Being the crazy person that I am, I drove across town the other day just to take a picture of a field (#agmajorprobs!). Anyway, what was so special about this particular field that I drove across town to take a picture? I see fields all the time, and there are several relatively close to my apartment that I could have visited.
Take a look at this picture of the soybean field. See anything out of the ordinary?
Right now, these beans are drying down and the plant should be turning from green to brown. When the field is completely brown, meaning the soybeans are mature, and the farmer decides that the plant moisture level is below a certain threshold (normally around 15%-ish), that’s when the field will be harvested.
The green patch in the picture is of soybeans that are not yet mature. Soybean plants use a biological signal based off of the length of day (days get shorter during the growing season) to know when to start the reproductive stage. This is referred to as a photoperiod, or the length of day to length of night ratio.
What’s happening here is that the street light (far left in the picture) is creating artificial daylight, and the soybeans think that we are just having some really long days. Sometimes, the plants will just get really tall and put on lots of leaves but will never flower or produce soybeans and the frost will eventually kill them.

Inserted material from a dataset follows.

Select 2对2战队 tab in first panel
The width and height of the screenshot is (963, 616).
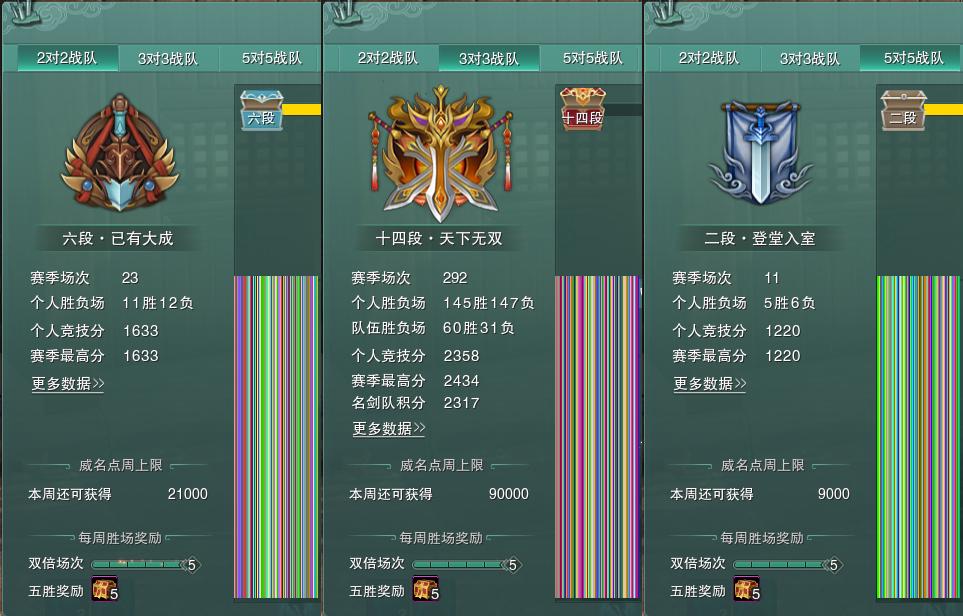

Farmers are seeing this happen more often as towns and cities are growing and street lights go up near their fields. This is not a good thing, as they are able to produce fewer soybeans in their field. Farmers depend on the crops that they grow to feed their families, and are losing plant yields and sometimes entire fields because of urban sprawl.
We’ve talked about the affect of street lights on soybean photoperiods in class, and I thought that it was pretty cool to see this phenomenon for myself.